* _Quoted passage_
Islamic Civilization is Dying

A briefing by David P. Goldman
November 15, 2011

David P. Goldman is best known for his "Spengler" column at Asia Times Online, which draws a million readers a month. He headed global bond research for Bank of America as well as other Wall Street research groups. Trained in music theory as well as economics at City University of New York and the London School of Economics respectively, he has written extensively on music, mathematics, religion, and the cultural heritage of the West, in Forbes, The TabletFirst Things, and Pajamas Media. His "Ankara's 'Economic Miracle' Collapses" is featured in the Winter 2012Middle East Quarterly.
Mr. Goldman opened his talk by highlighting the widespread disappointment with the deterioration of the "Arab Spring" into an Islamist resurgence. He cautioned that the U.S. must learn to live with instability, as nothing in its power would enable it to stabilize the Middle East, yet noted that this was not necessarily the end of the world; Ronald Reagan was able to exploit it for the national interest in the case of the Iran-Iraq war of the 1980s.
Rather than focus on Islamism and its conflict with modernity as chief culprit for this instability, Mr. Goldman pointed to the massive decline in Muslim birthrates attending the growing education of women. Iranian women, for example, used to bear 7 children on average; now the rate has fallen to 1.5, with the most highly educated subgroup approaching a fertility rate of 1.0. Such an inverted population pyramid means that fewer and fewer young people will be forced to support a growing but aging populace. This is not some pipe dream of Western demographers; President Ahmadinejad himself has called the decision by Iranian youth not to have children an act of genocide against the Iranian nation.
Turkey, which also boasts a high literacy rate, including among its women, has seen the fertility rate among ethnic Turks declining to 1.5 children per woman. At the same time, Turkey's restive Kurdish population is now some 20% of the citizenry, with Kurdish women averaging 4.5 children. If this trend continues, and there seems to be no reason it will not, the inverting Turkish population pyramid will be overwhelmed by the "normal" Kurdish one, in essence creating a Kurdistan within the borders of Turkey, a situation fraught with the potential for intensified conflict.
The population decline of these two Muslim countries is to be contrasted with Egypt with its 45% illiteracy rate, and where two thirds of the population lives in rural areas relatively untouched by education or opportunities for women. Combine Egypt's burgeoning population with its diploma mill universities (producing essentially unemployable graduates), its reliance on imports for half its caloric consumption, and its drawn-down of hard currency reserves and one has what can be viewed as a "perfect storm" for upheaval and potential chaos.

* _What you need to do_
(a) Please translate this sentence from the briefing on Muslim birthrates into Spanish: "Iranian women, for example, used to bear 7 children on average; now the rate has fallen to 1.5, with the most highly educated subgroup approaching a fertility rate of 1.0."
(b) Pick up the briefing on Muslim birthrates after its final sentence and carry it forward.

* _Available data_
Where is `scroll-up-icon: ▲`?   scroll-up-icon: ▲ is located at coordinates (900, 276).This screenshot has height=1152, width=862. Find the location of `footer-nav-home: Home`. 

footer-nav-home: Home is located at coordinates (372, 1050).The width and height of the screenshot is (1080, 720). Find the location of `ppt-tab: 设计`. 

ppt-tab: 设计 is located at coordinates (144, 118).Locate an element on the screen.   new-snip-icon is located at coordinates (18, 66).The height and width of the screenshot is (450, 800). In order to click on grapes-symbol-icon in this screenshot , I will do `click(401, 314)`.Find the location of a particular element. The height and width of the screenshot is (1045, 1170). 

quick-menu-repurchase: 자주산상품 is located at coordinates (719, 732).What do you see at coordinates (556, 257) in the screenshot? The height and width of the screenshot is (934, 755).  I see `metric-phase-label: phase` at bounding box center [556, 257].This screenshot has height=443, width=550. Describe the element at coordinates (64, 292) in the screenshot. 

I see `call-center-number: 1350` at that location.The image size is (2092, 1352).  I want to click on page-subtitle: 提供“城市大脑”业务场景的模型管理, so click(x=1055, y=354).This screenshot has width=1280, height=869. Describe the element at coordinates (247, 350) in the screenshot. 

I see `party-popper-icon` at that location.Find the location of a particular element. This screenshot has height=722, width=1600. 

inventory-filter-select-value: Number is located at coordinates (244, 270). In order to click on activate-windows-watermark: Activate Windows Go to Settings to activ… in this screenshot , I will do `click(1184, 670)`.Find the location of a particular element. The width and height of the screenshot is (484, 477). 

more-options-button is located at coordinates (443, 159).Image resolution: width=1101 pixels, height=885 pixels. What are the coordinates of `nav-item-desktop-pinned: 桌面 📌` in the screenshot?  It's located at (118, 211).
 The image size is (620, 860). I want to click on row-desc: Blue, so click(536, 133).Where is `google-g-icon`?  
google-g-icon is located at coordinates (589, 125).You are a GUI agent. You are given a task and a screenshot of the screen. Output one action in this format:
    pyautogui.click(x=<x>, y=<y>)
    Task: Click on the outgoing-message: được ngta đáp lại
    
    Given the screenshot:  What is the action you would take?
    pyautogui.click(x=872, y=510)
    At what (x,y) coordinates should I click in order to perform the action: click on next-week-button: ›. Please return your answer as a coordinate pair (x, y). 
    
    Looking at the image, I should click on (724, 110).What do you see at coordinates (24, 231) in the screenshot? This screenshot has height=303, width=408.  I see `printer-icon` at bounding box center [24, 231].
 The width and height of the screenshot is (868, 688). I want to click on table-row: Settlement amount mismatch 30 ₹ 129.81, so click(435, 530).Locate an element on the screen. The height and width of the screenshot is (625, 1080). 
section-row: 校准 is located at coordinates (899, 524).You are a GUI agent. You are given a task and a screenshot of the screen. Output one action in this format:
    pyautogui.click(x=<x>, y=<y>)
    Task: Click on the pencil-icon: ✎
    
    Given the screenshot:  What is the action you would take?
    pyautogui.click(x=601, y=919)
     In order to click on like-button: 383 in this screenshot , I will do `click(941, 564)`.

* _Answers to each task_
(a) Las mujeres iraníes, por ejemplo, solían tener 7 hijos en promedio; ahora la tasa ha bajado a 1,5, y el subgrupo con mayor nivel educativo se acerca a una tasa de fertilidad de 1,0.

(b)
Besides bringing the Muslim Brotherhood to power, Tahrir Square has decimated the tourist industry; the camels upon which vacationers used to ride around the pyramids are now being slaughtered for meat. There has been massive capitol flight and the generals seem to be stealing everything not nailed down. Egypt is now facing economic collapse and is in danger of becoming another Somalia, filled with starving people.
Does the impending collapse of the nation-states of the Middle East ruled by plutocrats, dictators and mullahs offer an opportunity for the West? Unfortunately not, according to Goldman.
The hard truth is that countries that feel they have no future will take extreme steps because they have nothing to lose. Tehran does not behave rationally, at least not in the Western sense, and poses an existential threat to Israel; it will use its nuclear weapons once they are developed.
Goldman's advice then is to bomb Iran and take out its nuclear capability, despite the collateral damage that will likely ensue. In countries roiled by the Arab uprisings which are slipping into Islamist hands, hostile to U.S. interests, American policy should be to destabilize them through various measures.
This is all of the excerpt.